Doch offenbar nimmt man den feinen Unterschied zwischen beweisen und sich erweisen nicht mehr so genau. Diese Verben werden einfach als Synonyme betrachtet, und schwupp, schon wird beweisen zum reflexiven Verb. Im Deutschen Universalwörterbuch steht unter „beweisen“ ein Beispiel für die Bedeutung von „sich erweisen“: „Die Journalisten, die sich als hartnäckig bewiesen hatten, ließen sich nicht abweisen.“
Bei reflexiven (rückbezüglichen) Verben wird das vom Subjekt ausgehende Geschehen auch auf das Subjekt bezogen. Er ärgerte sich. Sie beeilte sich. Wie die beiden Beispiele zeigen, gibt es echte und unechte reflexive Verben. Echte sind mit dem Reflexivpronomen fest verbunden. Man beeilt sich, wundert sich, entsinnt sich, schämt sich. Bei unechten reflexiven Verben kann ein Reflexivpronomen stehen. Sie holte die Zeitung / holte sich die Zeitung. Oft kommt es auf den Sinn des Gesagten an. Sie wäscht sich; sie wäscht das Kind. Der Arzt verschreibt ein Medikament; er verschreibt sich (schreibt aus Versehen falsch). Er ärgerte sich; er ärgerte seinen Nachbarn.
Doch häufig sind eben Reflexivpronomen überflüssig und hören sich zudem grauenvoll an. „Wie begründet sich die Auffassung des Senats von Berlin…“, wollte der Abgeordnete Michael Arndt (SPD) in der Fragestunde des Parlaments wissen. Das klingt reichlich gestelzt. Man könnte auch schlicht fragen: Wie begründet der Senat seine Auffassung…? Ach, so etwas ist öfter zu hören: Wie begründet sich sein Anspruch? Gregor Hoffmann (CDU) meinte in der Parlamentsdebatte: „Deswegen erwarten wir uns… eine ganz klare Vorlage.“ Du liebe Güte, die CDU erwartet die Senatsvorlage im Sinne einer selbstverständlichen Forderung. Ich jedenfalls erwarte mir gar nichts, sondern erhoffe mir etwas. Doch wieder irritierte mich ein Beispiel im Deutschen Universalwörterbuch.
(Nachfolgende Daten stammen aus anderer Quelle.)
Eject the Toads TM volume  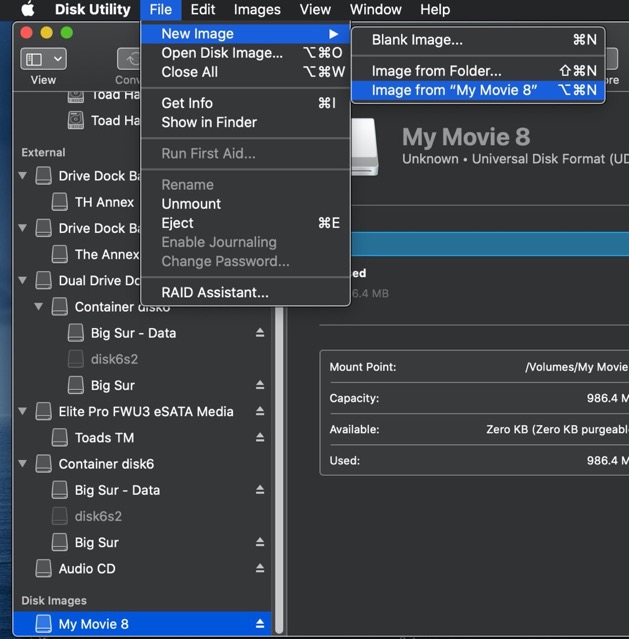point(260,438)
Unter „erwarten“ wird unter anderem die Bedeutung „sich erhoffen“ aufgeführt: „Ich erwarte mir viel von ihm.“ Nun ja, dieses Wörterbuch, das über die Herkunft und Bedeutung der Wörter Auskunft gibt, soll ein Abbild der „Gegenwartssprache“ sein.
Nur: Wer zwingt uns so zu reden, dass sich aufhört die Sprachkultur?